8. For the reasons aforementioned we are unable to hold that Section 14 of the Act, in so for as it empowers the members of the Gram Panchayat to remove the Pradhan of a Gram Sabha by moving a motion of no-confidence, is unconstitutional and void being violative of the concept of democracy or is arbitrary and unreasonable so as to be hit by Article 14 of the Constitution.
9. It was urged by the learned counsel for the petitioners that in the event of removal of a Pradhan by a motion of no-confidence, the Up-Pradhan takes over as Pradhan under Section 12H of the Act and that there is no provision in the Act or the Rules which requires that a fresh election be held to elect a new Pradhan within a particular period. It is submitted that under Section 11A of the Act provision is made for reservation of the offices of Pradhans for the Scheduled Castes, the Scheduled Tribes and the backward classes and for women and that the said policy of reservation would be frustrated if a Pradhan of a Gram Sabha belonging to a reserved category is removed and another Pradhan belonging to the said category is not elected before the expiry of the term fixed for the Pradhan belonging to the said category. It has also been urged that in the event of the removal of a Pradhan belonging to a reserved category, the Up-Pradhan, who takes over as Pradhan, may be a person who does not belong to that reserved category and that the removal of the Pradhan in such a case would result in the object underlying the policy of reservation contained in Section 11A would be defeated by the members of the Gram Panchayat. Though these submissions do not touch upon the question of validity of Section 14 of the Act, but they raise issues which need consideration by the authorities at the proper level. Shri Yogeshwar Prasad, the learned senior counsel appearing for the State of Uttar Pradesh, states that attention of the authorities would be invited to these aspects so that appropriate action can be taken soon.

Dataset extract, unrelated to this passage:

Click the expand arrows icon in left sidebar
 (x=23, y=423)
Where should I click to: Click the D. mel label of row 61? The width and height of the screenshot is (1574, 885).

10. Another grievance that has been raised by the learned coun-sel for the petitioners in some of these cases is that in the Writ Petitions that were filed before the High Court, in addition to the challenge to the validity of Section 14 of the Act, the Petitioners had also raised other questions assailing the validi-ty of the provisions relating to the consideration of the motion of no-confidence. It has been submitted that the High Court did not go into the said questions and the writ petitions have been dismissed on the basis of the earlier judgment upholding the validity of Section 14 of the Act. We find that in many of the impugned judgment the High Court has only considered the question of validity of Section 14 of the Act and the writ petitions have been dismissed on the view that the said Section is valid. On the basis of the record it cannot be ascertained whether any other question was raised in the writ petitions but it was not consid-ered by the High Court. In the circumstances, we consider it appropriate, in the interest of justice, to direct that, if any of the petitioners whose writ petitions was dismissed by the High Court files a writ petition challenging his removal as Pradhan on the basis of a motion of removal passed under Section 14 of the Act on the ground that such action was taken without complying with the provisions of Section 14 or the relevant Rules in that regard, the High Court may, it if is satisfied that such a con-tention had been raised in the earlier writ petition but was not considered by the High Court while disposing the earlier writ petition, may permit the said petitioner to raise such a plea in the subsequent writ petition and consider the same on merits.
11. The appeals, special leave petitions and writ petitions are accordingly dismissed. But in the circumstances there will be no order as to costs.